▸ WHAT TO DO: Write the records out again, unchanged.

▸ Data extracted from a collection:
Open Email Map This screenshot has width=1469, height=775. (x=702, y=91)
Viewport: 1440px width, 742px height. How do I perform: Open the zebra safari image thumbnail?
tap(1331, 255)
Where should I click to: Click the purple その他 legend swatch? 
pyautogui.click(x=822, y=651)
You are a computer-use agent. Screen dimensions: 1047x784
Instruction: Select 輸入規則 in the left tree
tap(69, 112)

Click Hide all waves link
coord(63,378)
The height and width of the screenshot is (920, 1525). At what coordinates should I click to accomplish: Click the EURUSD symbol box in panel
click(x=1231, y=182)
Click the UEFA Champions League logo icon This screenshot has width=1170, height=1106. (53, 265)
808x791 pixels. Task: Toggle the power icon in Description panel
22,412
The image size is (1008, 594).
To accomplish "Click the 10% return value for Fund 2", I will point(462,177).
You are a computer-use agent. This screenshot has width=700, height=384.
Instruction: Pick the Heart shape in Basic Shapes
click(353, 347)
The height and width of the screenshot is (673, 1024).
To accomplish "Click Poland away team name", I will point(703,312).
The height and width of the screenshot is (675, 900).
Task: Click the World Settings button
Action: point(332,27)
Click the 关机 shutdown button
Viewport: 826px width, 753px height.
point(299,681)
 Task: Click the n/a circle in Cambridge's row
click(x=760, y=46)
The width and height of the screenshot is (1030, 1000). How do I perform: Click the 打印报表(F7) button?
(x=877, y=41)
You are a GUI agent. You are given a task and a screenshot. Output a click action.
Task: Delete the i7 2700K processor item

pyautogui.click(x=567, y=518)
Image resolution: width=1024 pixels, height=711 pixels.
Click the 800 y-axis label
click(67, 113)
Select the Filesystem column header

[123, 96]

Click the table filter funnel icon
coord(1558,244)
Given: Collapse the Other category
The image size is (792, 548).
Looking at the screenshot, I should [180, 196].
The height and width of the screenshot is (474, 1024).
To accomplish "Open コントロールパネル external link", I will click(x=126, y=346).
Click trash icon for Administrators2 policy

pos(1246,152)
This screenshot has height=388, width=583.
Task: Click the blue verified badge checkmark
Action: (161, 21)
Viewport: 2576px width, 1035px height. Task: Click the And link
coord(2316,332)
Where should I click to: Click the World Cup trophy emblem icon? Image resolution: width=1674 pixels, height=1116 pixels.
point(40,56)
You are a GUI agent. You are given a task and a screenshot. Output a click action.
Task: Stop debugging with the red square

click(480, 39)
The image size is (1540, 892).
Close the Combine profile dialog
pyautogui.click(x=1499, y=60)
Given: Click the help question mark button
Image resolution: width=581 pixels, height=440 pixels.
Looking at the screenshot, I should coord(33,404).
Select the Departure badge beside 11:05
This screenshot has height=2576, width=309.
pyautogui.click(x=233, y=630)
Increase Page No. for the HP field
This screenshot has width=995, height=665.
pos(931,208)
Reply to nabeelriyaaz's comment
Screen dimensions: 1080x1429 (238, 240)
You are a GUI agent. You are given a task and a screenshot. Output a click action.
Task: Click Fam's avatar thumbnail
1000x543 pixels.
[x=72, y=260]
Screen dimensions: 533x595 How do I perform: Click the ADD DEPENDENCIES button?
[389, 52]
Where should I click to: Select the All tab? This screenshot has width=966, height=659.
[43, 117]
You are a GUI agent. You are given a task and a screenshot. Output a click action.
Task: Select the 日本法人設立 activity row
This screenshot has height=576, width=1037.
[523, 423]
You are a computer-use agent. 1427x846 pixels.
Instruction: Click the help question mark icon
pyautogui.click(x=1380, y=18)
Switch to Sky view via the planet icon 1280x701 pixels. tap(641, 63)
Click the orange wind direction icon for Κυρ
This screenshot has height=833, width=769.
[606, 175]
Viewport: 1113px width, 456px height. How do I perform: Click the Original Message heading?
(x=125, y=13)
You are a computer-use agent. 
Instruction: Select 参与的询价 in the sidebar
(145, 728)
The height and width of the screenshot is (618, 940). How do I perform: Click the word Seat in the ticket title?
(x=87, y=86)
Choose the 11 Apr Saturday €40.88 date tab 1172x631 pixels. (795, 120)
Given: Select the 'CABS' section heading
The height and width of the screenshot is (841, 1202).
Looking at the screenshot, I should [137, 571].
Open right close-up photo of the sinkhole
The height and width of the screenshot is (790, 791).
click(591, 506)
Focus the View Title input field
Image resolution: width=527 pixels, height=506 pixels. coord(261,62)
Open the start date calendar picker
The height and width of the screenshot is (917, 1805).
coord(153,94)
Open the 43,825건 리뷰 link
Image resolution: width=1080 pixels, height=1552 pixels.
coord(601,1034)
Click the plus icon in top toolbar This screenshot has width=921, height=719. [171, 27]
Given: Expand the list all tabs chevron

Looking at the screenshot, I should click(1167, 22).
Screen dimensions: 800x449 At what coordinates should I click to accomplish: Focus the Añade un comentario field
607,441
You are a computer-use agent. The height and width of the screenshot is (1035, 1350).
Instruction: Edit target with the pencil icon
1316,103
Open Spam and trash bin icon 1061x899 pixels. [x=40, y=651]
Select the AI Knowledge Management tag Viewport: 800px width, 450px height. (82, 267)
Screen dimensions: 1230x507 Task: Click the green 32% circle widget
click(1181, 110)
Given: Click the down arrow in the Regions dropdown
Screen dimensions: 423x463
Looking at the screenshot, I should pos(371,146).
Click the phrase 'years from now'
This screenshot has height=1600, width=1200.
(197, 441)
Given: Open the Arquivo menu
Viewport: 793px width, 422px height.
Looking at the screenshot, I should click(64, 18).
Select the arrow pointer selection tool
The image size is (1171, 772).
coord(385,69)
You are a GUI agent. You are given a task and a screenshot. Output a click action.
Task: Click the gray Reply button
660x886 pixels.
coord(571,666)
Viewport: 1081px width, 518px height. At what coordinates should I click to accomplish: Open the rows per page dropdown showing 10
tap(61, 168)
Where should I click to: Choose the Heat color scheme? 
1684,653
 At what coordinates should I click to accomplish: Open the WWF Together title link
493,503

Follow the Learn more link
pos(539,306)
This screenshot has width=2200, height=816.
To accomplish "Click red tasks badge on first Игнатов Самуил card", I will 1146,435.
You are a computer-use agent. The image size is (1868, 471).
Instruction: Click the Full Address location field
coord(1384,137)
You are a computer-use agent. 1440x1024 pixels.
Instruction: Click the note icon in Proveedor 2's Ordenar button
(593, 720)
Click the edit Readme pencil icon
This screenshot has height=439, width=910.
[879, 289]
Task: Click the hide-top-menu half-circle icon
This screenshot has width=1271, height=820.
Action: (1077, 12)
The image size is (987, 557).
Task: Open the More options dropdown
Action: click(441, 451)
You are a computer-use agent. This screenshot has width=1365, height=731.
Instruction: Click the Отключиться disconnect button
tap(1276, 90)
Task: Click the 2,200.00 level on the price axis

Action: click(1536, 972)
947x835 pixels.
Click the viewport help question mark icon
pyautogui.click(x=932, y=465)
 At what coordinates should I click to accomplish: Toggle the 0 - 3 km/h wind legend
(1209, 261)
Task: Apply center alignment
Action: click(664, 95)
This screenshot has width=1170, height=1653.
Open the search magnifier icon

▸ SOLUTION:
Open Email Map This screenshot has width=1469, height=775. (x=702, y=91)
Viewport: 1440px width, 742px height. How do I perform: Open the zebra safari image thumbnail?
tap(1331, 255)
Where should I click to: Click the purple その他 legend swatch? 
pyautogui.click(x=822, y=651)
You are a computer-use agent. Screen dimensions: 1047x784
Instruction: Select 輸入規則 in the left tree
tap(69, 112)

Click Hide all waves link
coord(63,378)
The height and width of the screenshot is (920, 1525). At what coordinates should I click to accomplish: Click the EURUSD symbol box in panel
click(x=1231, y=182)
Click the UEFA Champions League logo icon This screenshot has width=1170, height=1106. (53, 265)
808x791 pixels. Task: Toggle the power icon in Description panel
22,412
The image size is (1008, 594).
To accomplish "Click the 10% return value for Fund 2", I will point(462,177).
You are a computer-use agent. This screenshot has width=700, height=384.
Instruction: Pick the Heart shape in Basic Shapes
click(353, 347)
The height and width of the screenshot is (673, 1024).
To accomplish "Click Poland away team name", I will point(703,312).
The height and width of the screenshot is (675, 900).
Task: Click the World Settings button
Action: point(332,27)
Click the 关机 shutdown button
Viewport: 826px width, 753px height.
point(299,681)
 Task: Click the n/a circle in Cambridge's row
click(x=760, y=46)
The width and height of the screenshot is (1030, 1000). How do I perform: Click the 打印报表(F7) button?
(x=877, y=41)
You are a GUI agent. You are given a task and a screenshot. Output a click action.
Task: Delete the i7 2700K processor item

pyautogui.click(x=567, y=518)
Image resolution: width=1024 pixels, height=711 pixels.
Click the 800 y-axis label
click(67, 113)
Select the Filesystem column header

[123, 96]

Click the table filter funnel icon
coord(1558,244)
Given: Collapse the Other category
The image size is (792, 548).
Looking at the screenshot, I should [180, 196].
The height and width of the screenshot is (474, 1024).
To accomplish "Open コントロールパネル external link", I will click(x=126, y=346).
Click trash icon for Administrators2 policy

pos(1246,152)
This screenshot has height=388, width=583.
Task: Click the blue verified badge checkmark
Action: (161, 21)
Viewport: 2576px width, 1035px height. Task: Click the And link
coord(2316,332)
Where should I click to: Click the World Cup trophy emblem icon? Image resolution: width=1674 pixels, height=1116 pixels.
point(40,56)
You are a GUI agent. You are given a task and a screenshot. Output a click action.
Task: Stop debugging with the red square

click(480, 39)
The image size is (1540, 892).
Close the Combine profile dialog
pyautogui.click(x=1499, y=60)
Given: Click the help question mark button
Image resolution: width=581 pixels, height=440 pixels.
Looking at the screenshot, I should coord(33,404).
Select the Departure badge beside 11:05
This screenshot has height=2576, width=309.
pyautogui.click(x=233, y=630)
Increase Page No. for the HP field
This screenshot has width=995, height=665.
pos(931,208)
Reply to nabeelriyaaz's comment
Screen dimensions: 1080x1429 (238, 240)
You are a GUI agent. You are given a task and a screenshot. Output a click action.
Task: Click Fam's avatar thumbnail
1000x543 pixels.
[x=72, y=260]
Screen dimensions: 533x595 How do I perform: Click the ADD DEPENDENCIES button?
[389, 52]
Where should I click to: Select the All tab? This screenshot has width=966, height=659.
[43, 117]
You are a GUI agent. You are given a task and a screenshot. Output a click action.
Task: Select the 日本法人設立 activity row
This screenshot has height=576, width=1037.
[523, 423]
You are a computer-use agent. 1427x846 pixels.
Instruction: Click the help question mark icon
pyautogui.click(x=1380, y=18)
Switch to Sky view via the planet icon 1280x701 pixels. tap(641, 63)
Click the orange wind direction icon for Κυρ
This screenshot has height=833, width=769.
[606, 175]
Viewport: 1113px width, 456px height. How do I perform: Click the Original Message heading?
(x=125, y=13)
You are a computer-use agent. 
Instruction: Select 参与的询价 in the sidebar
(145, 728)
The height and width of the screenshot is (618, 940). How do I perform: Click the word Seat in the ticket title?
(x=87, y=86)
Choose the 11 Apr Saturday €40.88 date tab 1172x631 pixels. (795, 120)
Given: Select the 'CABS' section heading
The height and width of the screenshot is (841, 1202).
Looking at the screenshot, I should [137, 571].
Open right close-up photo of the sinkhole
The height and width of the screenshot is (790, 791).
click(591, 506)
Focus the View Title input field
Image resolution: width=527 pixels, height=506 pixels. coord(261,62)
Open the start date calendar picker
The height and width of the screenshot is (917, 1805).
coord(153,94)
Open the 43,825건 리뷰 link
Image resolution: width=1080 pixels, height=1552 pixels.
coord(601,1034)
Click the plus icon in top toolbar This screenshot has width=921, height=719. [171, 27]
Given: Expand the list all tabs chevron

Looking at the screenshot, I should click(1167, 22).
Screen dimensions: 800x449 At what coordinates should I click to accomplish: Focus the Añade un comentario field
607,441
You are a computer-use agent. The height and width of the screenshot is (1035, 1350).
Instruction: Edit target with the pencil icon
1316,103
Open Spam and trash bin icon 1061x899 pixels. [x=40, y=651]
Select the AI Knowledge Management tag Viewport: 800px width, 450px height. (82, 267)
Screen dimensions: 1230x507 Task: Click the green 32% circle widget
click(1181, 110)
Given: Click the down arrow in the Regions dropdown
Screen dimensions: 423x463
Looking at the screenshot, I should pos(371,146).
Click the phrase 'years from now'
This screenshot has height=1600, width=1200.
(197, 441)
Given: Open the Arquivo menu
Viewport: 793px width, 422px height.
Looking at the screenshot, I should click(64, 18).
Select the arrow pointer selection tool
The image size is (1171, 772).
coord(385,69)
You are a GUI agent. You are given a task and a screenshot. Output a click action.
Task: Click the gray Reply button
660x886 pixels.
coord(571,666)
Viewport: 1081px width, 518px height. At what coordinates should I click to accomplish: Open the rows per page dropdown showing 10
tap(61, 168)
Where should I click to: Choose the Heat color scheme? 
1684,653
 At what coordinates should I click to accomplish: Open the WWF Together title link
493,503

Follow the Learn more link
pos(539,306)
This screenshot has width=2200, height=816.
To accomplish "Click red tasks badge on first Игнатов Самуил card", I will 1146,435.
You are a computer-use agent. The image size is (1868, 471).
Instruction: Click the Full Address location field
coord(1384,137)
You are a computer-use agent. 1440x1024 pixels.
Instruction: Click the note icon in Proveedor 2's Ordenar button
(593, 720)
Click the edit Readme pencil icon
This screenshot has height=439, width=910.
[879, 289]
Task: Click the hide-top-menu half-circle icon
This screenshot has width=1271, height=820.
Action: (1077, 12)
The image size is (987, 557).
Task: Open the More options dropdown
Action: click(441, 451)
You are a computer-use agent. This screenshot has width=1365, height=731.
Instruction: Click the Отключиться disconnect button
tap(1276, 90)
Task: Click the 2,200.00 level on the price axis

Action: click(1536, 972)
947x835 pixels.
Click the viewport help question mark icon
pyautogui.click(x=932, y=465)
 At what coordinates should I click to accomplish: Toggle the 0 - 3 km/h wind legend
(1209, 261)
Task: Apply center alignment
Action: click(664, 95)
This screenshot has width=1170, height=1653.
Open the search magnifier icon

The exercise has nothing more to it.